A luta na Palestina é uma guerra americana, travada a partir da mais fortemente base militar estrangeira dos EUA, Israel. No ocidente, somos condicionados a não pensas no "conflito" israelense-palestino nestes termos, somos a condicionar a pensar acerca dos israelenses como vítimas, não como ocupantes ilegais e brutais. Isto não significa subestimar a iniciativa do estado israelense, mas sem F-16s e Apaches e milhares de milhões de dólares dos contribuintes americanos, Israel teria há muito feito a paz com os palestinos. Desde a Segunda Guerra Mundial, os EUA deram a Israel uns US$ 140 mil milhões, grande parte disto em armamentos. De acordo com o Congressional Research Service, o mesmo orçamento de "ajuda" deveria incluir US$ 28 mil milhões para "ajudar crianças [palestinas] a aguentar a actual situação de conflito" e proporcionar "pronto-socorro básico". Isto é o que foi agora vetado.

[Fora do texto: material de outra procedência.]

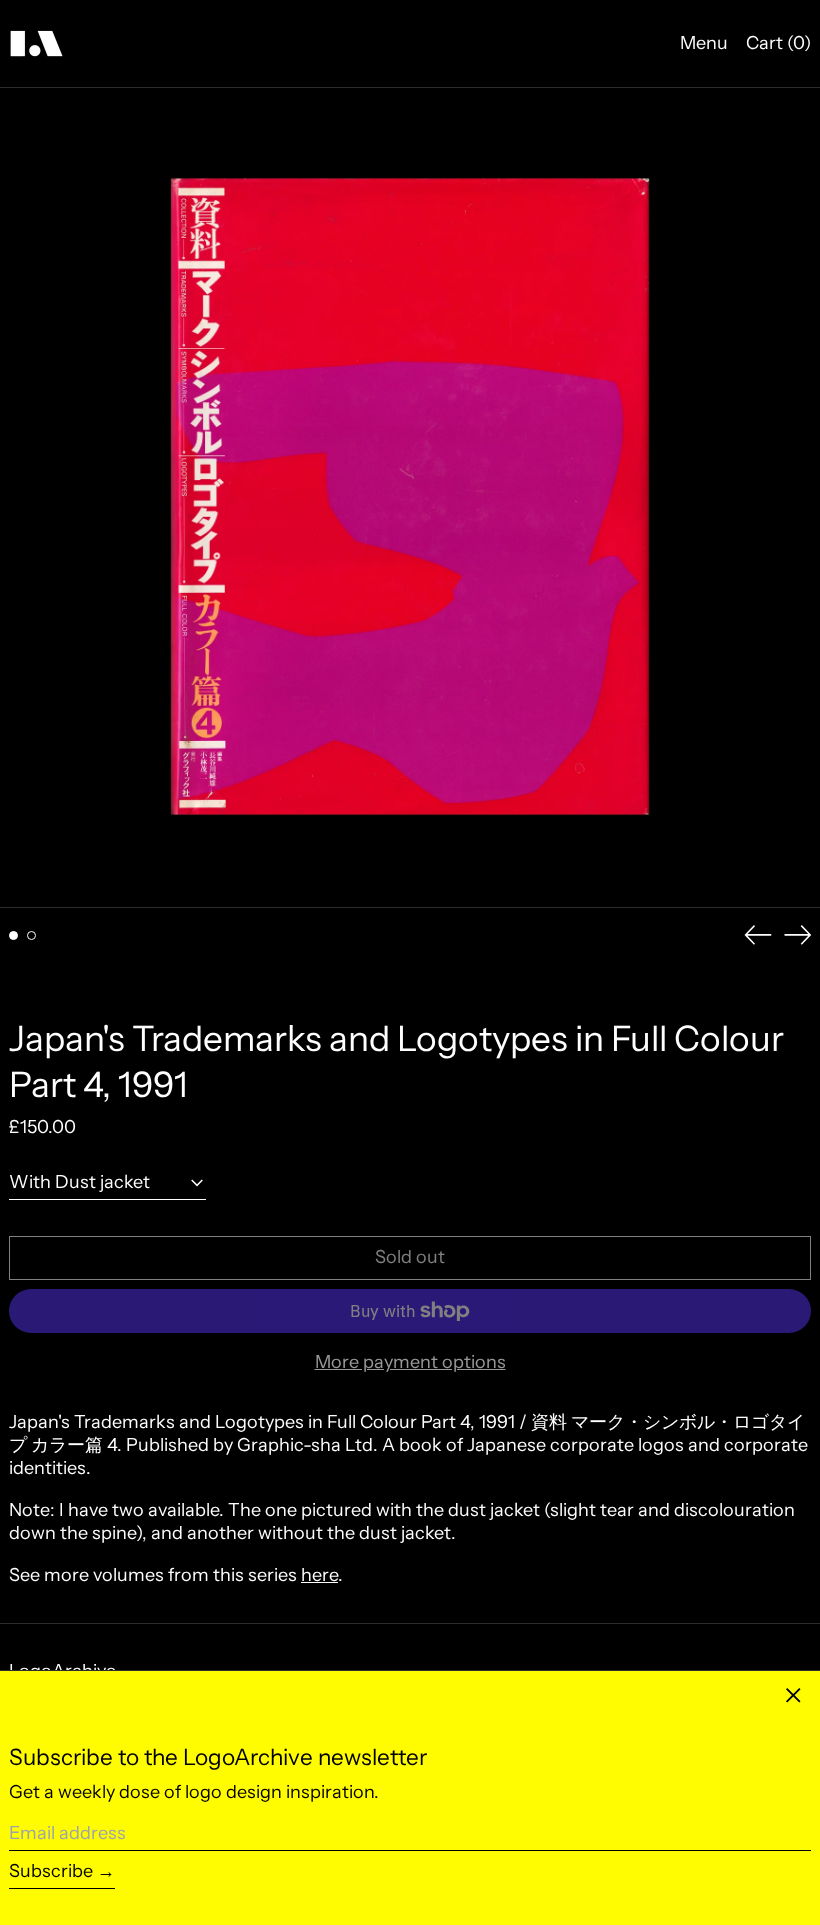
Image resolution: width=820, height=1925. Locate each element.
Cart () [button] (778, 43)
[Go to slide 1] (13, 935)
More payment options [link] (410, 1362)
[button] (410, 498)
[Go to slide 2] (31, 935)
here (319, 1575)
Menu (704, 43)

A comparação de Karma Nabulsi com o Iraque é adequada, pois a mesma "política" aplica-se aqui. A captura de Abu Musab al-Zarqawi foi daqueles eventos mediáticos admiráveis que a filósofa Hannah Arendt chamava "acção de propaganda", e que têm pouca adesão à realidade. Os americanos e aqueles que actuam como seus alto-falantes têm o seu demónio – como um video game da sua casa a explodir. A verdade é que Zarqawi foi em grande parte criação sua. Sua morte aparente serve uma importante finalidade de propaganda, distraindo-os no ocidente do objectivo americano de converter o Iraque, tal como a Palestina, numa sociedade impotente de tribalismo étnico e religioso. Os esquadrões da morte, formados e treinados por veteranos da CIA em "contra-insurgências" na América Central, são críticos para isto. Os Comandos de Polícia Especial, uma criação da CIA dirigida por antigos oficiais de inteligência no Partido Baath de Saddam Hussein, são talvez os mais brutais. A morte de Zarqawi e os mitos acerca da sua importância também desviam dos massacres rotineiros praticado por soldados americanos, tal como o de Haditha. Mesmo o primeiro-ministro fantoche Nouri al-Maliki queixa-se de que o comportamento assassino das tropas americanas é "uma ocorrência diária". Como aprendi no Vietnam, uma forma de assassinato em série, então conhecida oficialmente como "contagem de corpos", é a maneira como os americanos combatem suas guerras coloniais.

HASTEIEM MAIS BANDEIRAS

A isto chama-se "pacificação". A simetria de um Iraque pacificado e de uma Palestina pacificada é clara. Tal como na Palestina, a guerra no Iraque é contra civis, sobretudo crianças. Segundo a UNICEF, o Iraque teve outrora os mais altos indicadores de bem estar de crianças. Hoje, um quarto das crianças entre as idades de seis meses e cinco anos sofre de desnutrição aguda ou crónica, pior do que durante os anos das sanções. A pobreza e a doença crescem a cada dia da ocupação.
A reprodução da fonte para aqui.